The Melania Trump Plagiarism Charge: A Teachable Moment?
By guest blogger Alyson Klein
This post originally appeared on the Politics K-12 blog.
It's a familiar situation in classrooms around the country: A student passes off someone else's work as their own. The teacher figures out what happened. And the student faces the consequences, whether it's suspension, a zero on the assignment, or just a talking-to.
That scenario is playing out on a much, much bigger and higher stakes scale here at the Republican National Convention. Late last night, eagle-eyed reporters and viewers noticed that Melania Trump, the wife of presumptive nominee Donald Trump, lifted some lines in her primetime address from the speech that Michelle Obama gave about her husband at the 2008 Democratic convention.
It's not clear which portions of the speech were written by Mrs. Trump, as opposed to a staffer. But, whoever they were, the author, or authors, clearly missed an important grade-school lesson, teachers say.
Margaret Pasquale, a middle school English teacher at Sacred Heart School, a Catholic school in Kingston, Mass., said that if one of her 7th graders had tried something similar, she would have rejected their paper and given the student a talking-to, but allowed them to make up the assignment.
A high school student at her school would have faced more serious repercussions, though, particularly if they were a repeat offender, said Pasquale, who has been teaching for a dozen years and is a political independent.
Students sometimes don't realize that they are plagiarizing when they don't paraphrase appropriately or cite their source, Pasquale said.
Part of writing instruction is making sure students understand when their work crosses the line between being inspired or informed by someone's work, and stealing their words or ideas, said Pasquale. They may not understand that "it's still plagiarism if it's accidental," she added.
Whoever wrote the speech may not been held accountable for past plagiarism, she said. And now they're learning the lesson on "the world stage."

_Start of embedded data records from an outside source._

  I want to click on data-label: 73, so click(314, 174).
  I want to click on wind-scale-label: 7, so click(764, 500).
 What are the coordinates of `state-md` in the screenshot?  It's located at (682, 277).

The campaign, she said, could have run the speech through a program or website intended to pick up on plagiarism. After all, Pasquale said, the internet has made it easy for students to crib someone else's work, but it's also made catching them easier.

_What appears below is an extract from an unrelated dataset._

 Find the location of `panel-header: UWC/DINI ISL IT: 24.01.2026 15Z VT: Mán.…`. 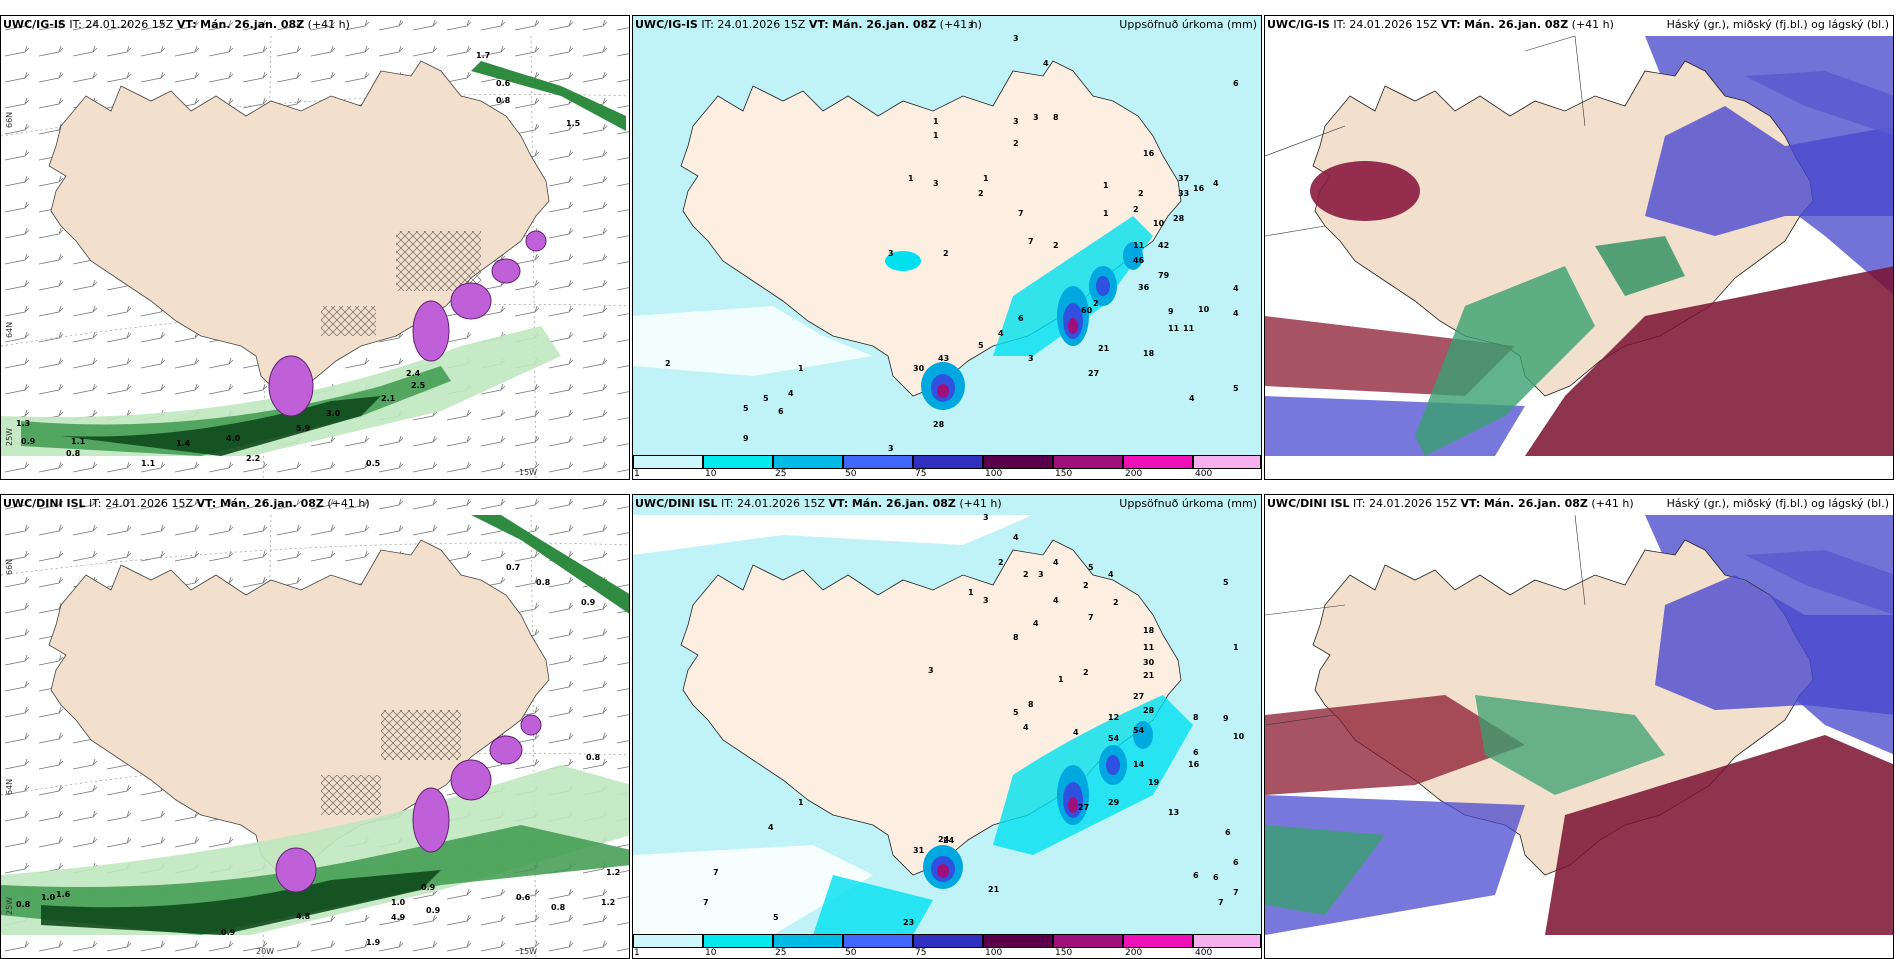

panel-header: UWC/DINI ISL IT: 24.01.2026 15Z VT: Mán.… is located at coordinates (1579, 506).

Darren Waddles, an GOP delegate from Arkansas who's also a college student and about to begin work as a student-teacher, doesn't blame Mrs. Trump for the problems with the speech—he suspects a staffer probably lifted the lines.
If the speech had been an assignment for his future social studies class, Waddles said he probably would have sat the student down and had a "heart-to-heart." He would have explained that plagiarism can get you "expelled from college."
We asked some of our Twitter followers who are teachers what they made of the controversy now surrounding Mrs. Trump's speech. Some said whoever lifted the lines from Obama missed some key lessons in English class.
And others pointed out that this is hardly the first political speech to face allegations of plagiarism—President Barack Obama faced similar questions when he ran for office.